Congress and Sports
The Box Score
U.S. Constitution provides several ways for Congress to involve itself with sports, the most important of which is the Commerce Clause.
Congress introduces a lot of bills and resolutions on sports (2,822 from 1973-2022).
The number of sports bills introduced in Congress has increased dramatically since the early 2000s. In the 2010s, Congress averaged 176 sports bills per session.
Most congressional action on sports is ceremonial in nature; very few of the bills that matter become law.
The few sports bills that become law tend to enjoy bipartisan support.
The Complete Game
In 2011, the United States teetered on the brink of financial disaster. What got us there was a congressional vote to raise the debt ceiling, which is the maximum debt the U.S. can legally carry. The debt ceiling vote is usually pro forma, but Tea Party Republicans, emboldened by their success in the 2010 midterms, decided to use it as a cudgel to force the Obama administration to make deep cuts in entitlement programs. President Obama countered that any deficit reduction plan must include tax increases on the wealthiest Americans. Neither side was willing to budge.

_Exercise set:_
1 > Under the heading "The Box Score," the congress-and-sports text gives a set of summary points. List each of them.
2 > Pick up the text on Congress and sports after its final sentence and carry it forward.
The material after this point was drawn from an unrelated source.

(Pointing data for screenshots)
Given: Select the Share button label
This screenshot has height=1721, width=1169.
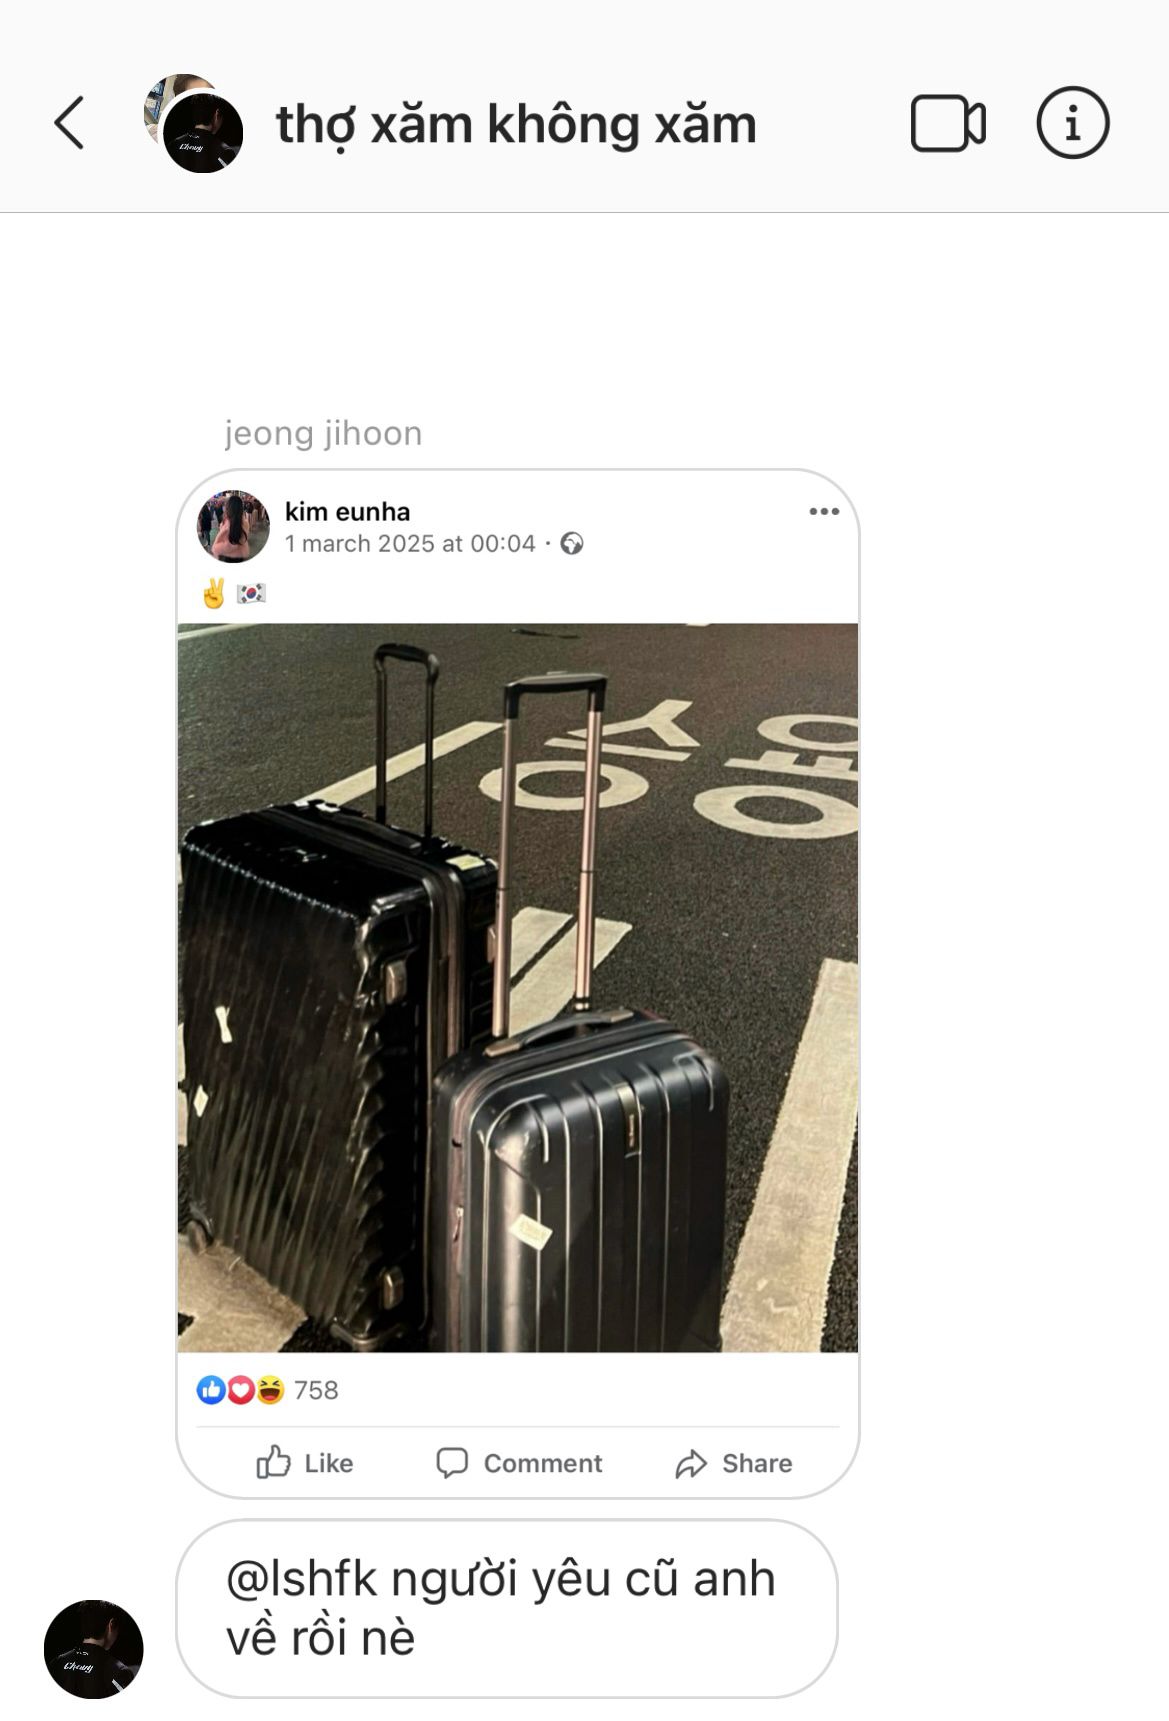Looking at the screenshot, I should pyautogui.click(x=757, y=1464).
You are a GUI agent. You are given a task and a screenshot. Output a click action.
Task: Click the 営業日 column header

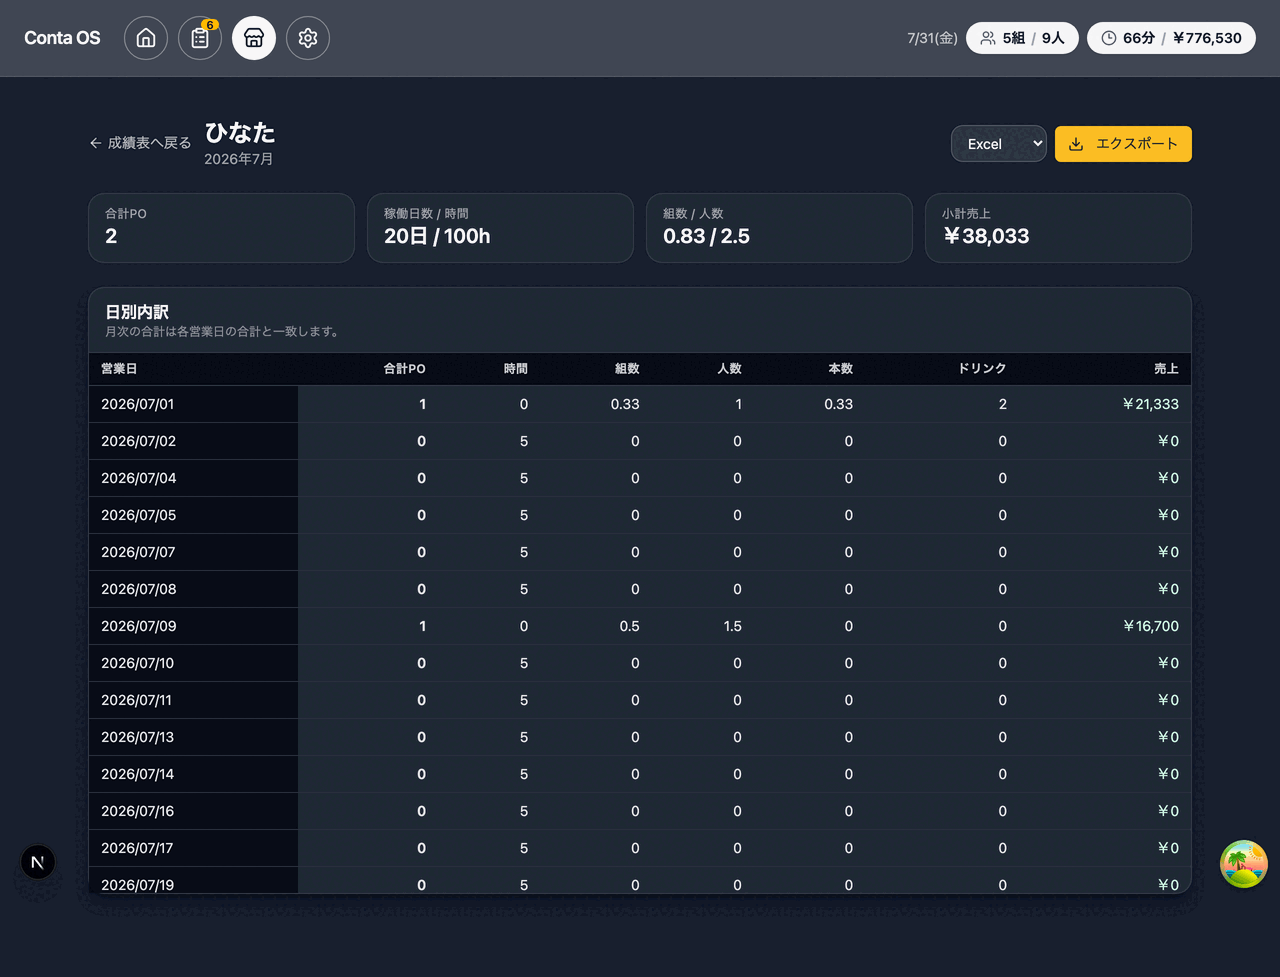pos(119,369)
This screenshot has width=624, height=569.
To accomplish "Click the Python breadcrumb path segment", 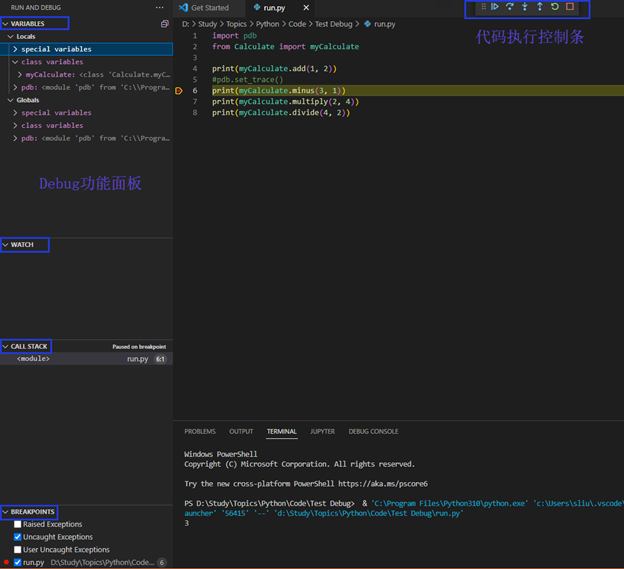I will point(268,23).
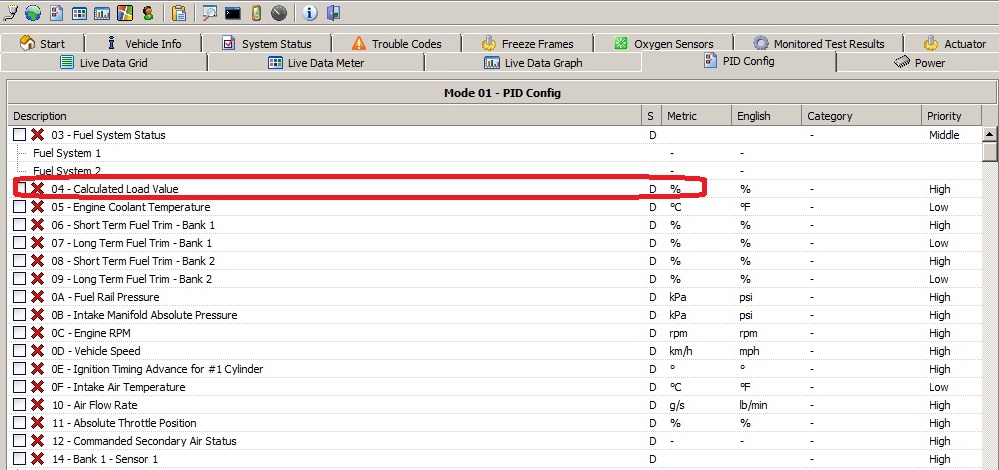Click the connection cable icon in toolbar
Viewport: 999px width, 470px height.
(11, 13)
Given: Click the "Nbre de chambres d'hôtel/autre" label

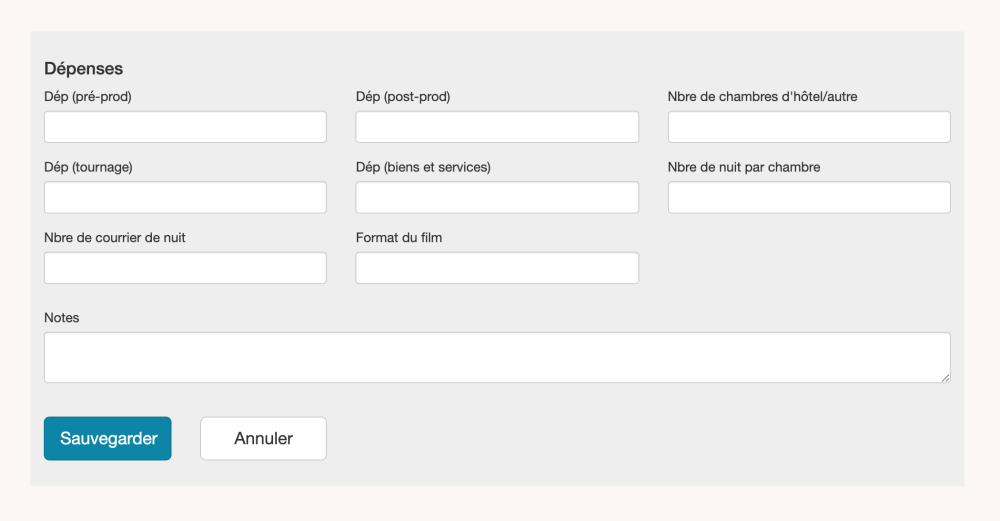Looking at the screenshot, I should [762, 97].
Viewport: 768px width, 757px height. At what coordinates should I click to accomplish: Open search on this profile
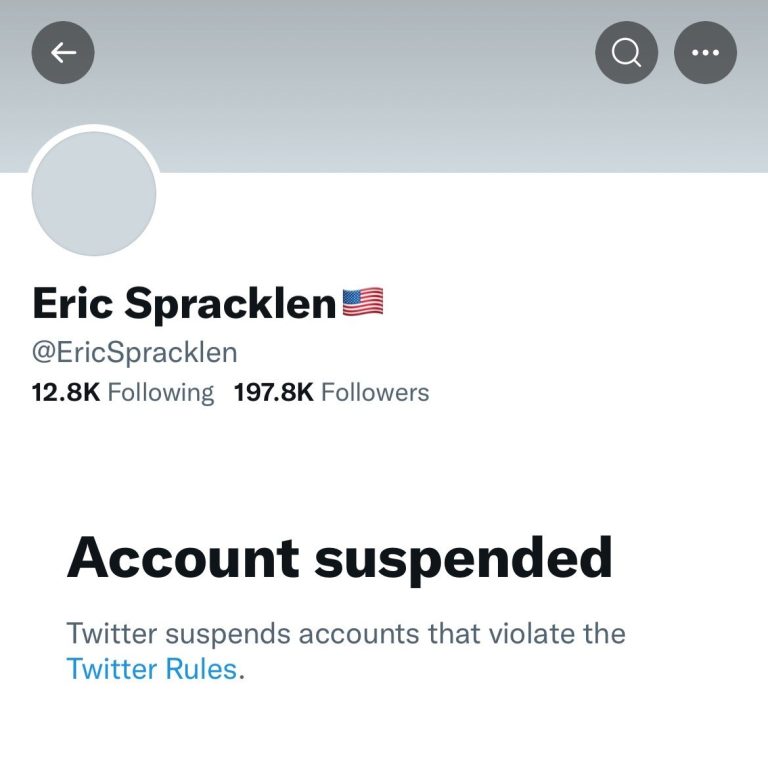click(626, 52)
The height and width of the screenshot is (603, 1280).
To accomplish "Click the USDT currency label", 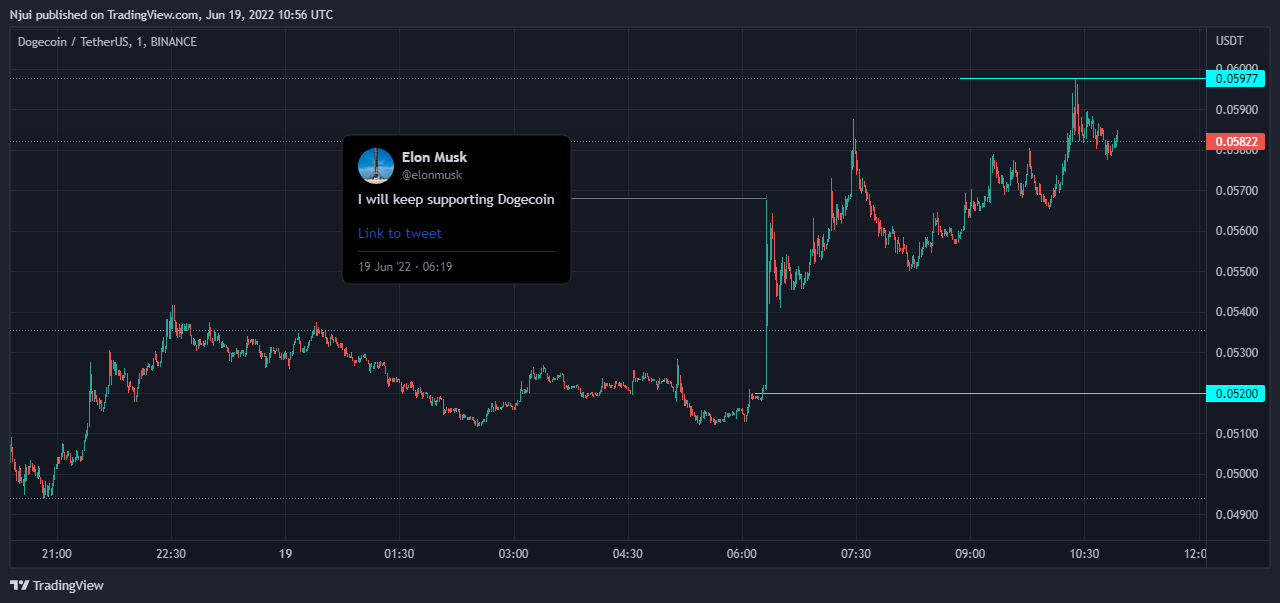I will coord(1229,41).
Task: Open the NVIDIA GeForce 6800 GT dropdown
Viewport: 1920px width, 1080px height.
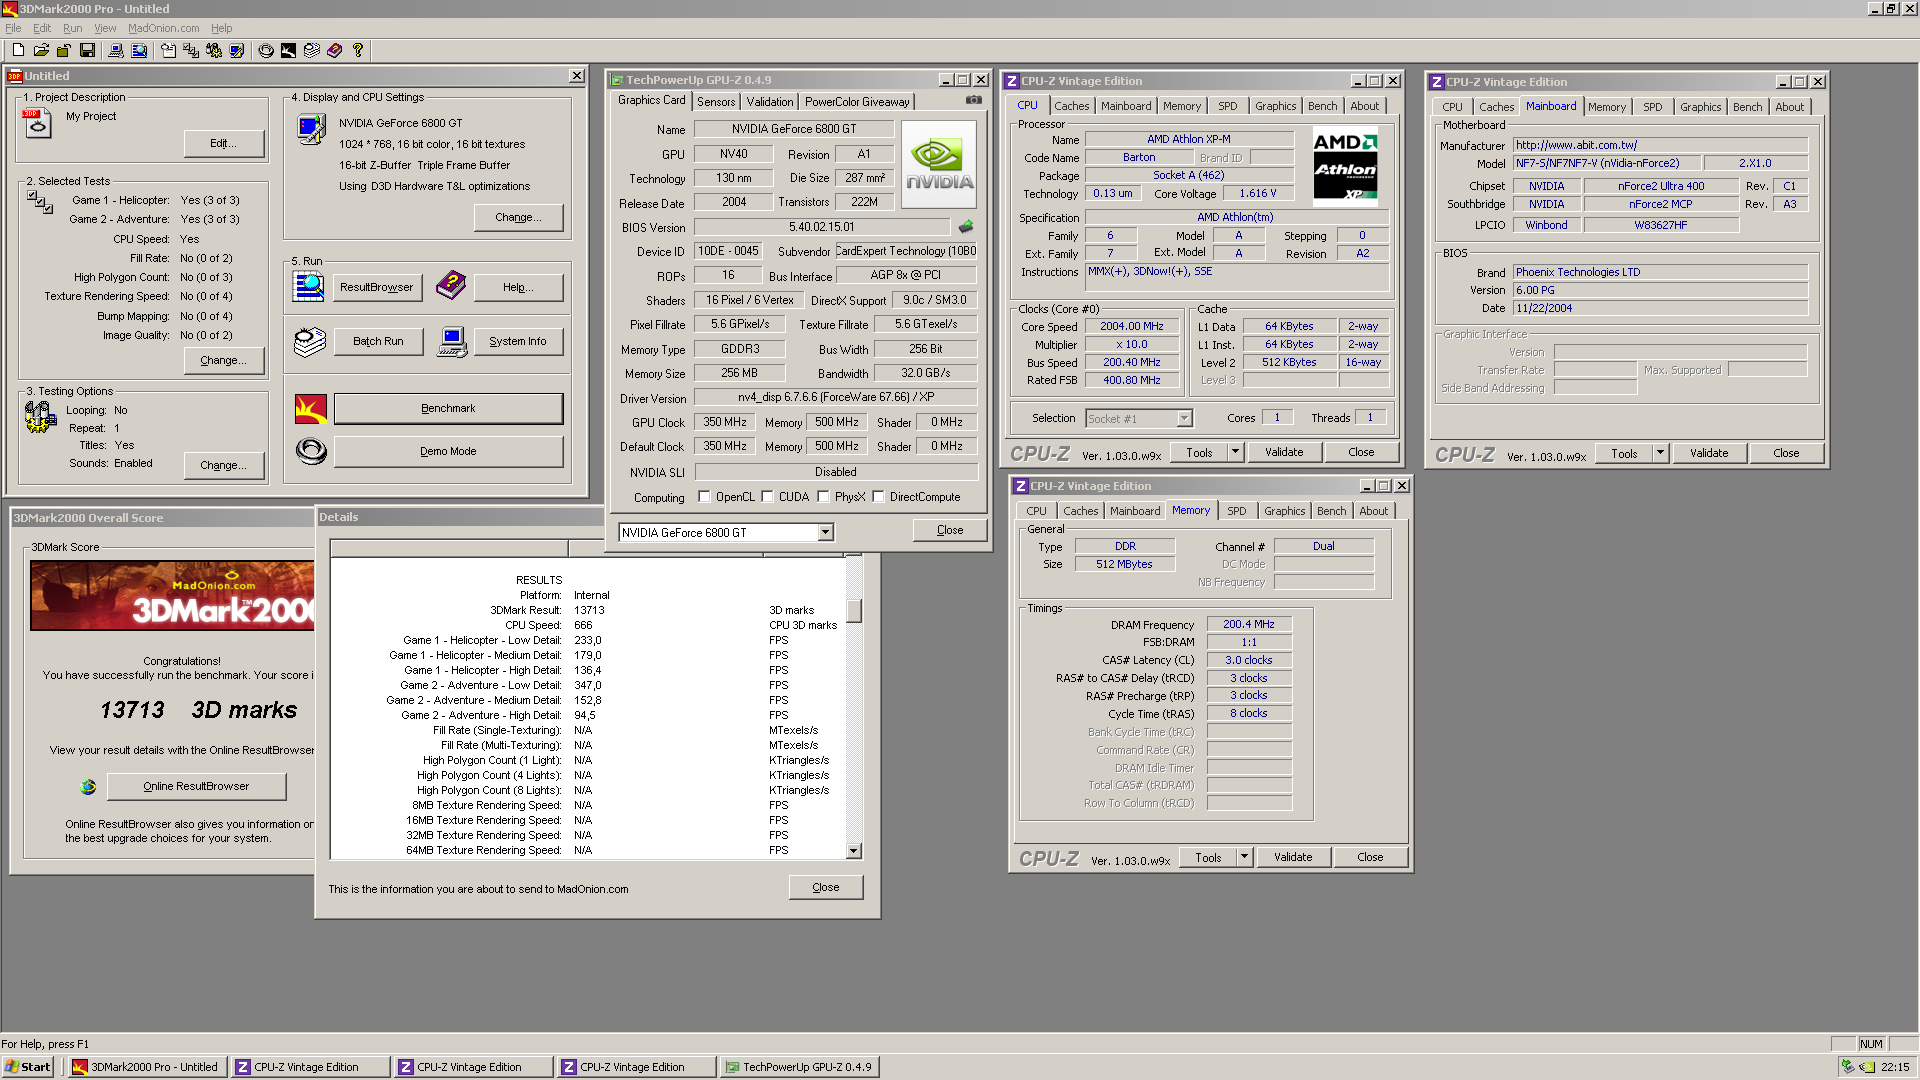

_Task responses:_
1 >
- U.S. Constitution provides several ways for Congress to involve itself with sports, the most important of which is the Commerce Clause.
- Congress introduces a lot of bills and resolutions on sports (2,822 from 1973-2022).
- The number of sports bills introduced in Congress has increased dramatically since the early 2000s. In the 2010s, Congress averaged 176 sports bills per session.
- Most congressional action on sports is ceremonial in nature; very few of the bills that matter become law.
- The few sports bills that become law tend to enjoy bipartisan support.

2 >
The longer the crisis dragged on, the more hopeless it all looked. Failure meant the U.S. would default on its obligations, a possibility that then-Fed Chair Ben Bernanke called “calamitous,” and the IMF deemed “catastrophic.”
After six months of bickering and just two days before the deadline, the White House and congressional Republicans finally agreed to a Band-Aid solution. America narrowly avoided going over a fiscal cliff, only to speed toward it again just two years later.
One might think this high-stakes game of fiscal chicken would leave little time for Congress to think of anything else. Not so. During the same six months, Congress introduced 51 bills and held three hearings on sports. Among these was a bill to congratulate the Dallas Mavericks on winning the NBA Championship, a resolution urging the Postal Service to issue a commemorative stamp in honor of Wilt Chamberlain, and a hearing on racist mascots.
The stark contrast between the debt ceiling vote and, say, a Wilt Chamberlain stamp raises several questions. What gives Congress the right to involve itself in sports? How and why does it do so? And doesn’t Congress have anything better to do?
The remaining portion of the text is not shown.